= AIM OF THE EXERCISE =
Please work out how many lines in the entries below include the string "computer", and reply with the number alone.
DATASET EXCERPTS Start Marker
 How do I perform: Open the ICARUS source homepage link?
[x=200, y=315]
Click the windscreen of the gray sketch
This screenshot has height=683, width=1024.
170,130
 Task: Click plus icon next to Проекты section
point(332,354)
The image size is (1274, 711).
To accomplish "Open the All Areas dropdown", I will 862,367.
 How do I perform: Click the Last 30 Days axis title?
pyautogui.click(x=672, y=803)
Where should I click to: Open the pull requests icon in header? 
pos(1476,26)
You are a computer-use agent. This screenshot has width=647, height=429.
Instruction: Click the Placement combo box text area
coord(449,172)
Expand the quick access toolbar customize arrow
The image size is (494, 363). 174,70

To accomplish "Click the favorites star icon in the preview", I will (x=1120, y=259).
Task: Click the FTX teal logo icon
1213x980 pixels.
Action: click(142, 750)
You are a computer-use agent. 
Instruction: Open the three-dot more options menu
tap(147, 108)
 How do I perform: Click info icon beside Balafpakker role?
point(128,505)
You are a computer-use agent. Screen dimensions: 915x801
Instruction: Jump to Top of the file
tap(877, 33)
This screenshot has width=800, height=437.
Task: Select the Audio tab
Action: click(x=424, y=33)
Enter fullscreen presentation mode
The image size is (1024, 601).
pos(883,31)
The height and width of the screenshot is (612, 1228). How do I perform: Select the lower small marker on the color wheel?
DATASET EXCERPTS End Marker
= SOLUTION TO THIS TASK =
3